The Exchange’s part of this show had a recording of Grace Pailthorpe explaining in detail one of Mednikoff’s paintings, using Freudian and Kleinian ideas about everything relating to his experience as a baby, his earliest supposed feelings about his mother, his faeces etc. She speaks with a remarkable certainty about the meaning of each element of the picture – I suppose based on prolonged therapeutic discussions with the artist, 23 years her junior, with whom she shared her life.
Pailthorpe and Mednikoff had a long relationship and were unusual people and artists, seeking to understand themselves and the havoc of World War II and fascism and to use art to help people in general. Both artists’ works have similarities and use figurative surreal imagery, either in black and white lino cuts, or rather delicately detailed paintings in which breasts and phallic symbols, mountains and animals make a whole narrative world on which they made detailed notes from their psychological perspective.
They had the large ambition to understand the roots of fascism, seeing it as stemming from an immature inability to share the good things in life, like a baby’s incoherent unconscious jealousy and fear of losing its food. I know from reading Alice Miller that child-rearing practices in the early 20th century were often harsh and threatening – depriving children of warmth and affection. Historians suggest that Hitler was subjected to cruelty which resulted in him developing a self protecting armour and later unleashing his early repressed rage with terrible consequences.
Grace Pailthorpe also suffered a lot as a child in a bleak Plymouth Brethren household.

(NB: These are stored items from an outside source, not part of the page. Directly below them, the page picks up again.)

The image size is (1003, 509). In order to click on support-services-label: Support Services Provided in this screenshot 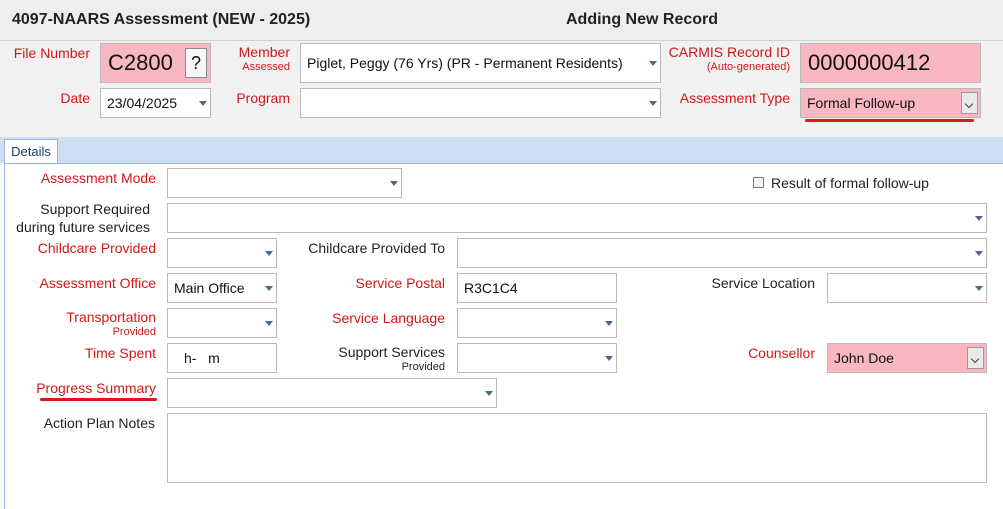, I will do `click(368, 360)`.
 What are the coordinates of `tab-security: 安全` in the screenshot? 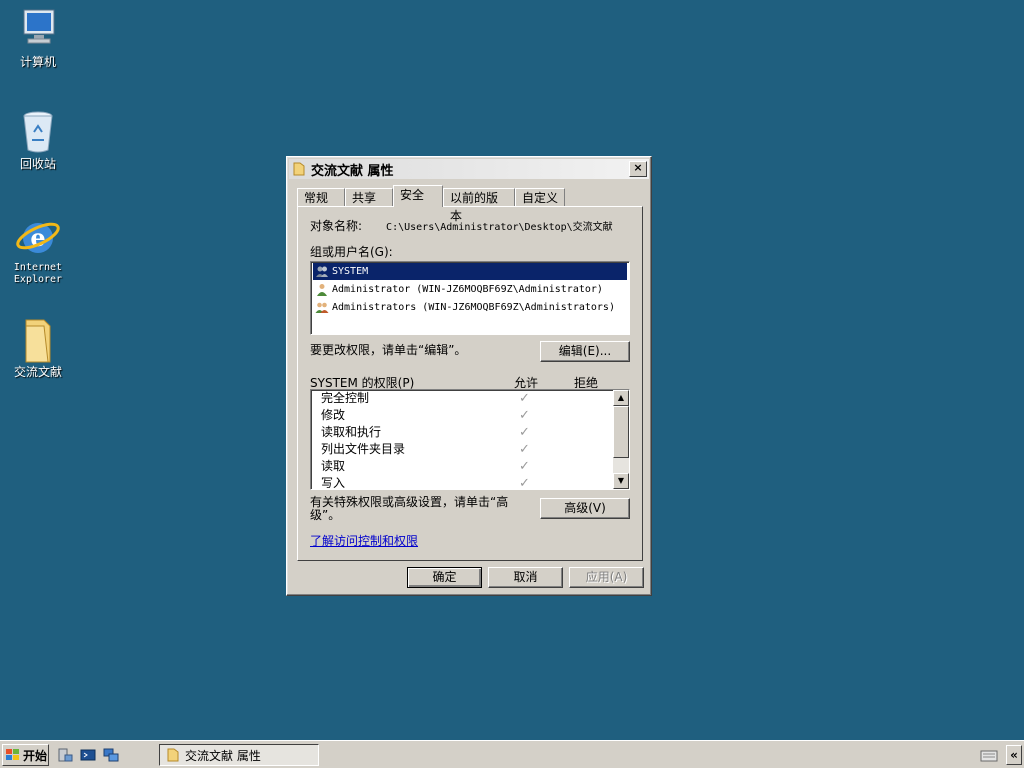 It's located at (418, 196).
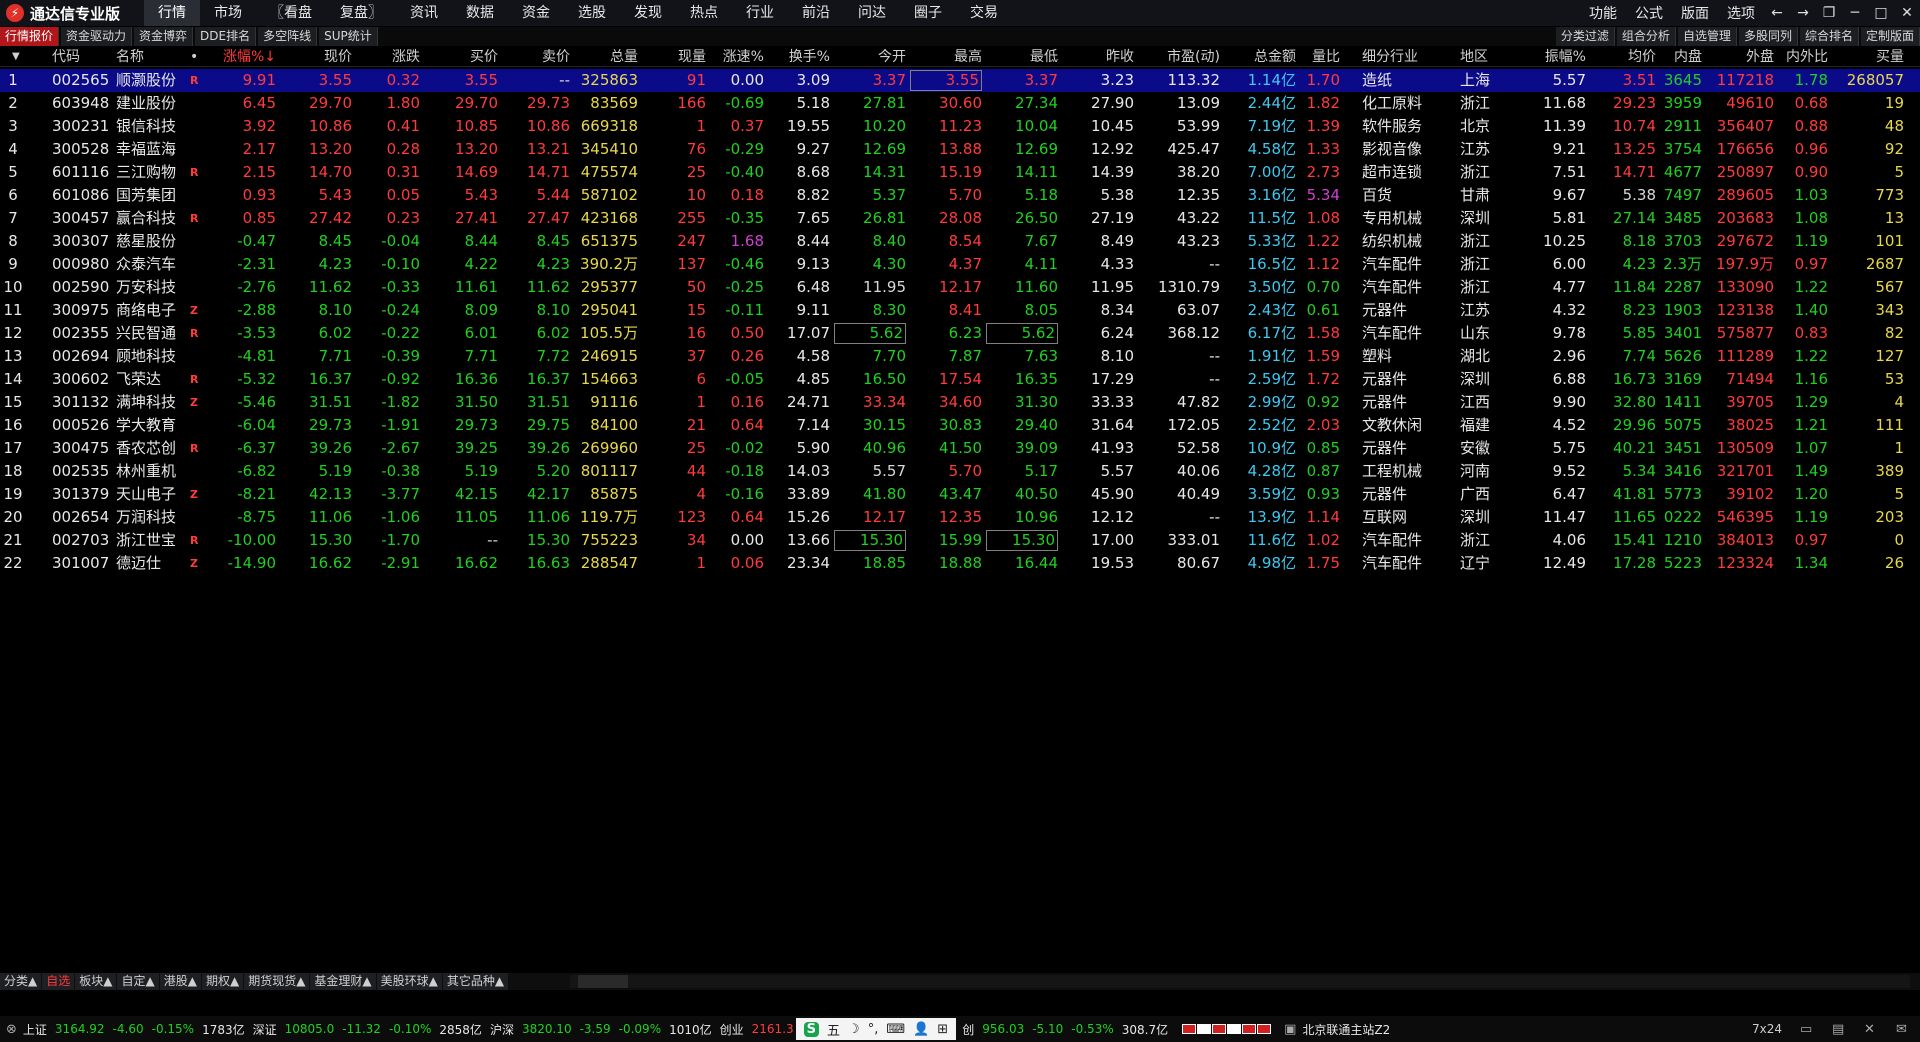 The width and height of the screenshot is (1920, 1042). What do you see at coordinates (872, 13) in the screenshot?
I see `menu-item-12: 问达` at bounding box center [872, 13].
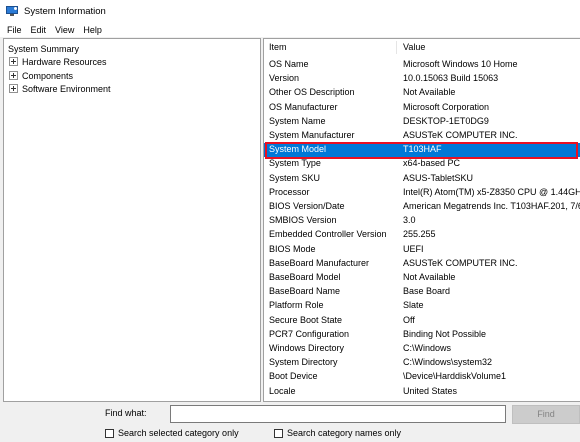 The image size is (580, 442). I want to click on tree-item-label: System Summary, so click(44, 48).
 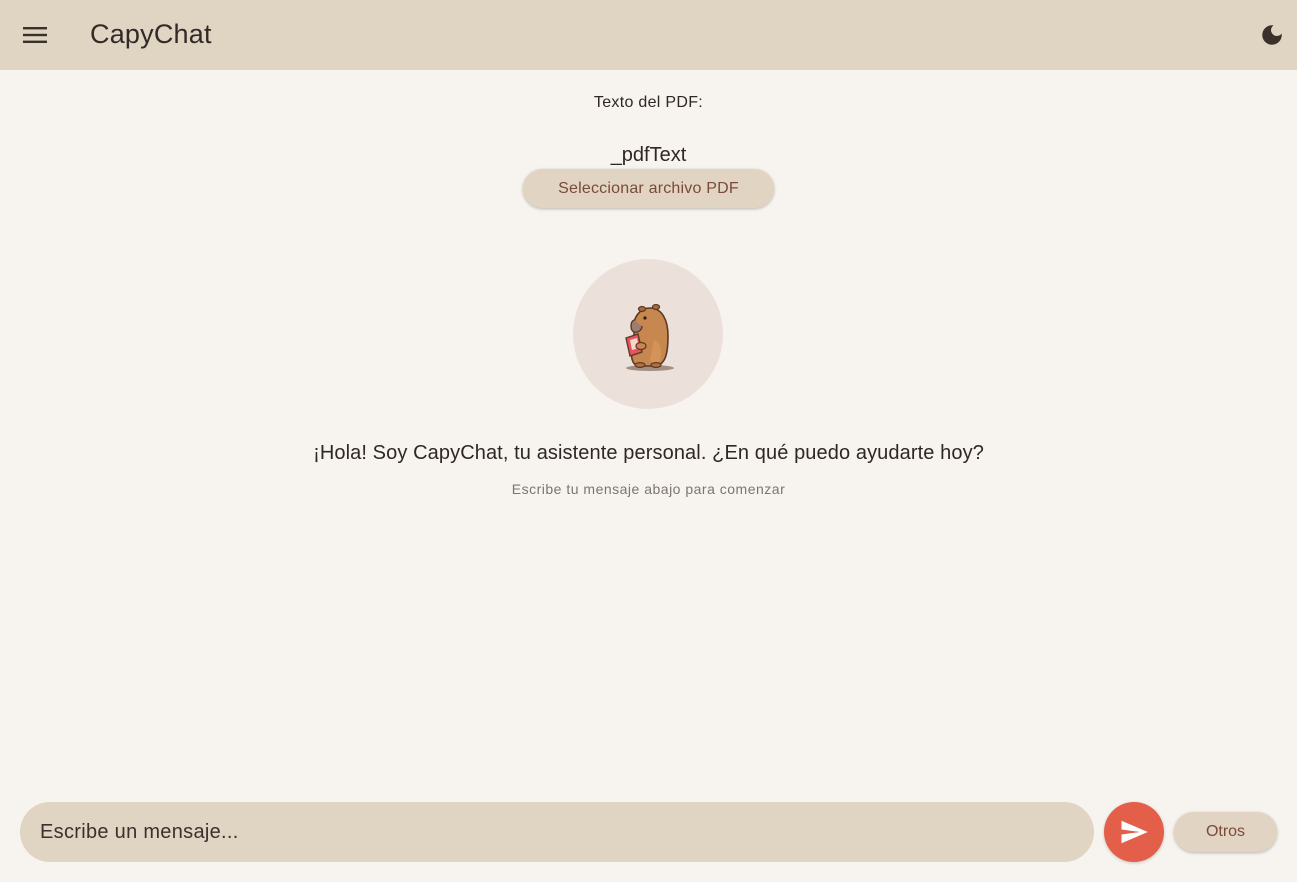 I want to click on send-icon, so click(x=1134, y=832).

I enjoyed the show’s two parts much more than I thought I would and was told many visitors said the same. There was quite a bit to read, but the liveliness and colour of the paintings and the attractive way they were displayed in blocks, sometimes on different strongly coloured wall areas, made the experience enjoyable. It made me want to share a meal and talk with these two people.
The catalogue looked fascinating and had sold out.
The artist had some contact with the French surrealists and there was a Canadian radio broadcast which visitors could listen to in the gallery. Pailthorpe was described as the most important English Surrealist – but in reference books on surrealism Pailthorpe is rarely mentioned. The pair used surrealist methods such as spontaneous working to reach the unconscious.
At Newlyn the visitor was invited to try a two-minute doodle with materials provided or to add to a book of drawings with three interchangeable parts – one of the surrealists’ games.
This show made me regard the two artists with respect, reconsider the benefits of surreal experimentation, remember the power of art therapy and enjoy interacting with these works.
Mary Fletcher
Volume 34 no 3 January – February pp 23-24
Grace Pailthorpe and Reuben Mednikoff: ‘A tale of Mother’s Bones’ Newlyn Gallery and The Exchange, Penzance October 19, 2019 – January 4, 2020
This show toured from Camden Arts Centre and De La Warr Pavilion, Bexhill-on-Sea.
(Mary Fletcher worked for a time as an art therapist with adults with mental health difficulties.)